Au Nord-Ouest de l’île Santo Antão (archipel du Cap-Vert), Ribeira da Cruz est une vallée agricole montagneuse d’environ 400 habitants. Les activités sociales et économiques tournent autour du travail des cultures, l’irrigation, le ravitaillement des journaliers et la fabrication de l’eau-de-vie de canne à sucre.

L’irrigation y est opérationnelle grâce, d’une part, à l’eau de surface (nascente), la plus ancienne eau exploitée, et d’autre part, à l’eau pompée dans les nappes phréatiques (furo) depuis le milieu des années 1990.

Zone irriguée (regadio) à Ribeira da Cruz (août 2022) Copyright Justine Masseaux

Contrairement au furo, la nascente est une eau gratuite, et son strict droit d’usage se transmet lors de l’héritage des terres (parfois, par leur achat). S’y jouent des rapports de pouvoir entre celles et ceux qui ont accès à la terre et donc à l’eau nascente. Sa gestion individuelle est régie par le récit fondateur suivant :

« No inicio do mundo, au commencement [probablement entre la fin du 18ème et le milieu du19ème siècle], il y a eu les Lima, une famille juive portugaise qui s’est installée à Ribeira da Cruz pour exploiter les terres. Nho Lima/Mr Lima a eu avec son épouse, quatre enfants : José, Pedro, Ma Joana et Rosario. En-dehors du mariage, Nho Lima a eu une cinquième enfant, Mariana, mais qu’il n’a pas élevée. Lors de l’héritage des terres cultivables de Nho Lima, tous ses enfants, même Mariana, ont reçu à parts égales la terre, mais aussi l’accès à la nascente (droit d’eau[1]). Ainsi, chacun des 5 enfants devait recevoir 5 jours d’eau (part d’eau) qui composaient un cycle de 25 jours. Toutefois, puisque Mariana n’avait pas grandi en bénéficiant des mêmes conditions de vie que ses frères et sœurs, elle a reçu un jour supplémentaire d’eau en marque de reconnaissance.
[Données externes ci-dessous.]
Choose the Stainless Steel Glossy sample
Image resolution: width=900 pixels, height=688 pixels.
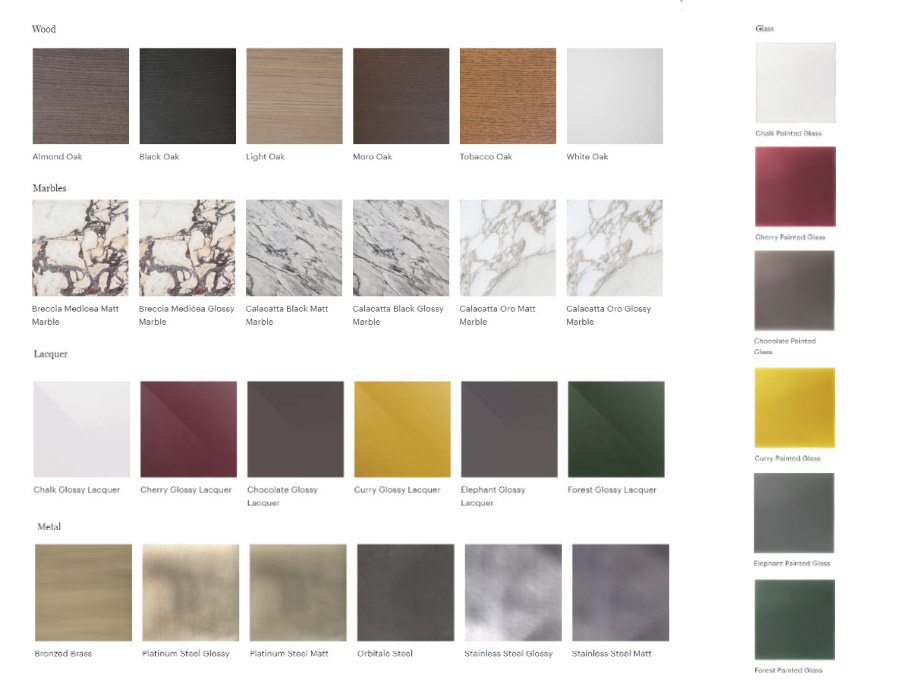(512, 592)
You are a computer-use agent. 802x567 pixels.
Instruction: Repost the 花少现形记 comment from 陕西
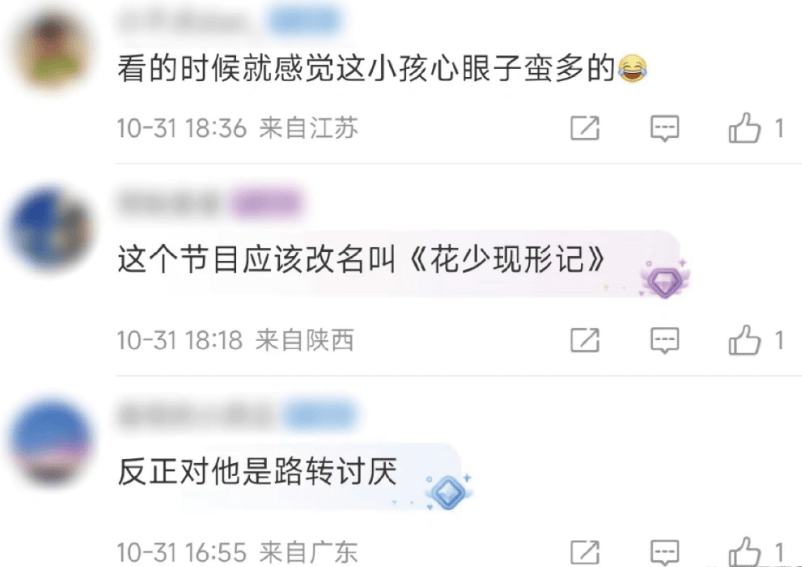pyautogui.click(x=585, y=340)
Depuis lors, le cycle d’eau est fixé à 26 jours (alçada) » (Récit raconté par différents agriculteurs lors de mes terrains en 2022).

De ce récit fondateur vient l’organisation temporelle de la répartition de l’eau d’irrigation. Continuellement, l’alçada – qui forme une chronologie agricole locale – démarre à 6h du matin dans le sens suivant : José, Ma Joana, Rosario, Mariana et Pedro.

Alçada, cycle d’eau continu.

Ainsi, les cinq jours (parts) d’eau de chaque enfant, et six pour Mariana, sont des repères temporels qui permettent aux héritiers de savoir à quel moment ils peuvent avoir accès à la nascente. Au fil des générations, les parts d’eau se sont rapidement morcelées, si bien qu’aujourd’hui, un héritier homme ou femme peut seulement recevoir 2 heures d’eau. Lorsque suite à un décès, l’eau est partagée à l’amiable par droit coutumier (récit fondateur des Lima), son droit d’usage, contrairement aux terres héritées, n’est consigné dans aucun document officiel mais assimilé.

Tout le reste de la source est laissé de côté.